Systems and methods of color correction for colorimetric measurements are described herein. An example method includes receiving an image of a color reference board, the color reference board including a sample region, a calibration region, and a plurality of coded markers. The method includes obtaining, using the image, a plurality of respective color values associated with the at least one color stripe and the object of interest; determining a first model based on respective coordinates associated with the coded markers; transforming, using the first model, the respective color values and a coordinate grid associated with the object of interest into a plurality of respective adjusted color values and an adjusted coordinate grid associated with the object of interest; and correcting, using a second model, the respective adjusted color values associated with the object of interest to obtain a plurality of respective corrected color values associated with the object of interest.

Description

SYSTEMS AND METHODS OF COLOR CORRECTION FOR COLORIMETRIC MEASUREMENTS
CROSS-REFERENCE TO RELATED APPLICATIONS
[0001] This Application claims the benefit of U.S. provisional patent application No. 63/378,540 filed on October 6, 2022, and titled "SYSTEMS AND METHODS OF COLOR CORRECTION FOR COLORIMETRIC MEASUREMENTS," the contents of which are expressly incorporated herein by reference in their entirety.
BACKGROUND
[0002] Quantifying the colors of objects is useful in a wide range of applications, including medical diagnosis, agricultural monitoring, and food safety. Accurate colorimetric measurement of objects is a laborious process normally performed through a color matching test in the laboratory. A promising alternative is to use digital images for colorimetric measurement, due to its portability and ease of use. However, the image-based measurements suffer from errors caused by the non-linear nature of the image formation processes and unpredictable environmental lighting. Solutions to this problem often perform relative color correction among multiple images through discrete color reference boards, which may yield biased correction results due to the lack of continuous observation.
SUMMARY
[0003] Systems and methods of color correction for colorimetric measurements are described herein. An example method includes receiving an image of a color reference board, where the color reference board includes a sample region, a calibration region, and a plurality of coded markers. The sample region is configured to receive an object of interest, and the calibration region includes at least one color stripe. The method also includes obtaining, using the image, a plurality of respective color values associated with the at least one color stripe and the object of interest; and determining a first model based on respective coordinates associated with the coded markers. Additionally, the method includes transforming, using the first model, the respective color values and a coordinate grid associated with the object of interest into a plurality of respective adjusted color values and an adjusted coordinate grid associated with the object of interest. The method further includes correcting, using a second model, the respective adjusted color values associated with the object of interest to obtain a plurality of respective corrected color values associated with the object of interest.

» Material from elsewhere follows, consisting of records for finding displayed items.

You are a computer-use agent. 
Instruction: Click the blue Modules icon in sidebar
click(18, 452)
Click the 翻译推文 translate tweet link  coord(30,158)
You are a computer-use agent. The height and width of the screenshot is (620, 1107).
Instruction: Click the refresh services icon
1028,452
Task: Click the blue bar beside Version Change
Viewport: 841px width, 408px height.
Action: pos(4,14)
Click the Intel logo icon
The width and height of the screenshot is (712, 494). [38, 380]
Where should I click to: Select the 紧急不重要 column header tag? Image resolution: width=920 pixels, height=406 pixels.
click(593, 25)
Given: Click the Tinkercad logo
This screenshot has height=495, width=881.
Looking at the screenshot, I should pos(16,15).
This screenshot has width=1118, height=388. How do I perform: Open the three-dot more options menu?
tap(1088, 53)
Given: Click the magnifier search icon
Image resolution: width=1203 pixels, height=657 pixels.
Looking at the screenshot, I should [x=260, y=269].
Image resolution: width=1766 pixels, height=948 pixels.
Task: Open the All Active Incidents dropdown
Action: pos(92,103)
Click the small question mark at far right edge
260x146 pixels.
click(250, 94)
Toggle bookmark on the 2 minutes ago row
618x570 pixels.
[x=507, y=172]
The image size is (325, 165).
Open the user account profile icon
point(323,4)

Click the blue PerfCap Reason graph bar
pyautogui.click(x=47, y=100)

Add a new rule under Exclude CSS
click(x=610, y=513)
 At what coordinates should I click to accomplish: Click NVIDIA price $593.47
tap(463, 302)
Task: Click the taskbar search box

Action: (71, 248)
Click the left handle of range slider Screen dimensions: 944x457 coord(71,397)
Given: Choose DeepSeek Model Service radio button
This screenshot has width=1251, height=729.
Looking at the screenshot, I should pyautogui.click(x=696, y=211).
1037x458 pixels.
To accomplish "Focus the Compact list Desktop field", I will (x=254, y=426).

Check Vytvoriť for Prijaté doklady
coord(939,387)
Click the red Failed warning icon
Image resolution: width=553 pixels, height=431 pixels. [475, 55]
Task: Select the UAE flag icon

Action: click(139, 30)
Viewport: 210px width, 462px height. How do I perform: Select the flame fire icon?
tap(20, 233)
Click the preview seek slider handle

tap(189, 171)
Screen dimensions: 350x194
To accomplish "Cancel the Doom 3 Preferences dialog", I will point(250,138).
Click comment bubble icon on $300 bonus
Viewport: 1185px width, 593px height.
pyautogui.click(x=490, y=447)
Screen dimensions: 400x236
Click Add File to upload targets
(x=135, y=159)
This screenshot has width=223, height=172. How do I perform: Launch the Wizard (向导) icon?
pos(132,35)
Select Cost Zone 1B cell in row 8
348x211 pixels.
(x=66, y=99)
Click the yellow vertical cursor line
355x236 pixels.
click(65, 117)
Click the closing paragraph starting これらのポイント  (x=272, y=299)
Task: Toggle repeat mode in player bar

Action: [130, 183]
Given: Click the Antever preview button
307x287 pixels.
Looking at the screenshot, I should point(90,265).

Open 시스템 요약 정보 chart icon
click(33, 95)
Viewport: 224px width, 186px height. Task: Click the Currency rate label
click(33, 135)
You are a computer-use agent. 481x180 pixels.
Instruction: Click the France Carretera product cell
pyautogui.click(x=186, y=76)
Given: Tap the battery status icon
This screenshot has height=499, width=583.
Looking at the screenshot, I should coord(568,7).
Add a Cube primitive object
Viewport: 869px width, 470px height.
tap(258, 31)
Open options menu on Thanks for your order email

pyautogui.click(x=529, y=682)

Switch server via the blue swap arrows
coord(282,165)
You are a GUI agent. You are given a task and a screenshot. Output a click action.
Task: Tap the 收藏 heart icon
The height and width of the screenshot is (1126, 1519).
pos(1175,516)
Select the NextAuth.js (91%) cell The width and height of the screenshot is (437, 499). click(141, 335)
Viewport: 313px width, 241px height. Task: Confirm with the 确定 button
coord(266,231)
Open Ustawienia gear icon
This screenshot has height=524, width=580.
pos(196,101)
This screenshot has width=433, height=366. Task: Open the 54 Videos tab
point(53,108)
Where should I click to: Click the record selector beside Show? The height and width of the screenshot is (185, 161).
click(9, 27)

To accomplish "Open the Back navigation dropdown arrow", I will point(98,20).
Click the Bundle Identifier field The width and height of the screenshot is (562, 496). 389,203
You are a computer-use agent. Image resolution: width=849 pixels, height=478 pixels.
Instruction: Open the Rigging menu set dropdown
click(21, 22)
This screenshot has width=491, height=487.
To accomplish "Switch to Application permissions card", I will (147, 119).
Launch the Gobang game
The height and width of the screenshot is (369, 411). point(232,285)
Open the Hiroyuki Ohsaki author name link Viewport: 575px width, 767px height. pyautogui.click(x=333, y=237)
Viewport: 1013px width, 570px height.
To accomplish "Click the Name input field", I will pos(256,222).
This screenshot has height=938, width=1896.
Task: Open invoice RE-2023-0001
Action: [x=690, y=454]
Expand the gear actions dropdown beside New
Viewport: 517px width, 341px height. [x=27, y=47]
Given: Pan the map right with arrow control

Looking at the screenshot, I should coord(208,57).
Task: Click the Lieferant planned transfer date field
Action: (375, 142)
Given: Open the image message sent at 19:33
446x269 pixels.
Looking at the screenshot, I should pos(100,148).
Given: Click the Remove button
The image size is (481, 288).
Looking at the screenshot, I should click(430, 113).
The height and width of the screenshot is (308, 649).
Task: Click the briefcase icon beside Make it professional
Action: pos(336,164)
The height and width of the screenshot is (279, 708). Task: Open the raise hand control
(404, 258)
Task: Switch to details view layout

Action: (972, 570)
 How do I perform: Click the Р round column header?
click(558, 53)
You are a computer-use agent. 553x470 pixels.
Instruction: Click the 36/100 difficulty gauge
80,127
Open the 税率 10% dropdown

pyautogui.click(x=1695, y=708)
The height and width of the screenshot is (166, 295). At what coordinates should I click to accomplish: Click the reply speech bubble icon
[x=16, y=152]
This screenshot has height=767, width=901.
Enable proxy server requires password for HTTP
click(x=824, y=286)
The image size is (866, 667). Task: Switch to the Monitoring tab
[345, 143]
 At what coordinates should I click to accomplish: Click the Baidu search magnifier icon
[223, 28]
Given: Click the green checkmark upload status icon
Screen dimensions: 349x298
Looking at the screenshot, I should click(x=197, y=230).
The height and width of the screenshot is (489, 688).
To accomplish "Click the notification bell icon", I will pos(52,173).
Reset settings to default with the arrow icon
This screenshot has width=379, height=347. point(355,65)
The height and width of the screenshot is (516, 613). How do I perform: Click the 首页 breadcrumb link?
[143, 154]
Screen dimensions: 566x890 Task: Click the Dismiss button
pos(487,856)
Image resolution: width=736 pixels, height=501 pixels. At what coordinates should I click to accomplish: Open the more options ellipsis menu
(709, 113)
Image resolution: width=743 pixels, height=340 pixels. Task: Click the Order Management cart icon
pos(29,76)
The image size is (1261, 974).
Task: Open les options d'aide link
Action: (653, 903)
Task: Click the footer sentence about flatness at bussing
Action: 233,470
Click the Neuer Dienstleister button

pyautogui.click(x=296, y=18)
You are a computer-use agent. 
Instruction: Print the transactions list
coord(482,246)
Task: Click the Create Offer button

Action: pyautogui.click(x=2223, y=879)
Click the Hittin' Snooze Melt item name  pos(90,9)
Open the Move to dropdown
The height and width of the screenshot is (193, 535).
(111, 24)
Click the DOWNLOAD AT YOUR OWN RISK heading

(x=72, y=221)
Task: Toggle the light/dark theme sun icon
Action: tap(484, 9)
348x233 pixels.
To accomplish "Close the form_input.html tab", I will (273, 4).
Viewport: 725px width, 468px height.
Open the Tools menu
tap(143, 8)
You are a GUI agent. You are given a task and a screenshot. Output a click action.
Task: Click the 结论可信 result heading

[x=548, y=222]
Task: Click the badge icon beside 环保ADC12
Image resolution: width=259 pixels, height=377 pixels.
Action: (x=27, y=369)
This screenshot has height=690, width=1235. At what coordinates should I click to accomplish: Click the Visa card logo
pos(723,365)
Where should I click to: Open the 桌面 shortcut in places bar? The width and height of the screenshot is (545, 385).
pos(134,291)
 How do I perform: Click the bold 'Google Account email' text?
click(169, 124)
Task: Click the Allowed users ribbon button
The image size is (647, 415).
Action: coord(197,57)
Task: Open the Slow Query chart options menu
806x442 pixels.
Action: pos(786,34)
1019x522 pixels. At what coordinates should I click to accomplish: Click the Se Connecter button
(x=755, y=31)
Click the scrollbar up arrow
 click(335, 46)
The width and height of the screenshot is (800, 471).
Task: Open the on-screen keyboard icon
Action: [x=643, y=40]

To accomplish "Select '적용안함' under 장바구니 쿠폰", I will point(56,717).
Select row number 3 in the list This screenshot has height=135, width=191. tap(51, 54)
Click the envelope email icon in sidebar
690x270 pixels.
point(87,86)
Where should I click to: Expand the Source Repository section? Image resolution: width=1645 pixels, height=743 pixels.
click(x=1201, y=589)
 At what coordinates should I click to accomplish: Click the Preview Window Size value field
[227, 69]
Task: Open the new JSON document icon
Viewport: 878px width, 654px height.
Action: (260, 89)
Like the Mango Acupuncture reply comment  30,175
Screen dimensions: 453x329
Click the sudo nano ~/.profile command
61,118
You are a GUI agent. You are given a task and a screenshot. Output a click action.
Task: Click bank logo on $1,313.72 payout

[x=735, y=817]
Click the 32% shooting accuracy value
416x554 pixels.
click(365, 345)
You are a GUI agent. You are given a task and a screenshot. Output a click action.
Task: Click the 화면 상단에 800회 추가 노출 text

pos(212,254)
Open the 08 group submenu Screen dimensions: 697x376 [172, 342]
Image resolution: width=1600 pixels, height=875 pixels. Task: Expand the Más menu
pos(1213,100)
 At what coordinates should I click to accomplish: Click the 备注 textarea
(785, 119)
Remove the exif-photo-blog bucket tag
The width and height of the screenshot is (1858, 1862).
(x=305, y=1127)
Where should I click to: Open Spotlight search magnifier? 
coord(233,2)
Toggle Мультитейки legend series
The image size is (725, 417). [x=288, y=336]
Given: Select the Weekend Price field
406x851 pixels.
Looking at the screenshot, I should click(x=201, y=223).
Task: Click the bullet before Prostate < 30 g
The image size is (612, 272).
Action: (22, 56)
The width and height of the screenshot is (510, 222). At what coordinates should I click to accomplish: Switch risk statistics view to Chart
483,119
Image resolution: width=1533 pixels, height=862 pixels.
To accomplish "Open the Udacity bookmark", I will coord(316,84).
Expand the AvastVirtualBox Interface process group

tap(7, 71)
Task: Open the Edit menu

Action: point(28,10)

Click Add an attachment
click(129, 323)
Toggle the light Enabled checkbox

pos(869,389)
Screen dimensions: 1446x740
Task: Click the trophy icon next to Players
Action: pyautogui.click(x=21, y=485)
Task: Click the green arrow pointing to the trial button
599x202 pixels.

[0004] In some implementations, the computer-implemented method, further includes: performing, using the respective corrected color values associated with the object of interest, a colorimetric measurement.
[0005] In some implementations, the first model is an imaging device coordinate system transformation model.
[0006] In some implementations, the second model is a spatial varying coefficient model (SVCM).
[0007] In some implementations, the second model is a 1st or 2nd order SVCM.
[0008] In some implementations, the sample region is arranged centrally with respect to the calibration region.
[0009] In some implementations, respective color values associated with the at least one color stripe represent a sampling of a color space. [0010] In some implementations, the color space is defined as a hue, saturation, and value (HSV) space.
[0011] In some implementations, the coded markers include an ArUco marker.
[0012] In some implementations, the at least one color stripe extends between a pair of the coded markers.
[0013] In some implementations, the computer-implemented method further includes: determining, using the coded markers, an optimal image-capture pose relative the color reference board in a three-dimensional (3D) space.
[0014] In some implementations, the optimal image-capture pose is determined by minimizing an effect of reflectance on image capture.
[0015] In some implementations, the optimal image-capture pose is approximately parallel to the color reference board.
[0016] In some implementations, the computer-implemented method further includes: providing an image capture instruction to a user in response to determining the optimal image-capture pose.
[0017] In some implementations, the computer-implemented method further includes: providing a coded marker tracking instruction to a user.
[0018] In some implementations, the object of interest is a test strip.
[0019] In some implementations, a computing device is provided. The computing device can include: a processor; and a memory operably coupled to the processor, wherein the memory has computer-executable instructions stored thereon that, when executed by the processor, cause the processor to: receive an image of a color reference board, wherein the color reference board includes a sample region, a calibration region, and a plurality of coded markers, the sample region including an object of interest, and the calibration region including at least one color stripe; obtain, using the image, a plurality of respective color values associated with the at least one color stripe and the object of interest; determine a first model based on respective coordinates associated with the coded markers; transform, using the first model, the respective color values and a coordinate grid associated with the object of interest into a plurality of respective adjusted color values and an adjusted coordinate grid associated with the object of interest; and correct, using a second model, the respective adjusted color values associated with the object of interest to obtain a plurality of respective corrected color values associated with the object of interest.
[0020] In some implementations, the computing device further includes or is operatively coupled to an imaging device configured to capture the image of the color reference board.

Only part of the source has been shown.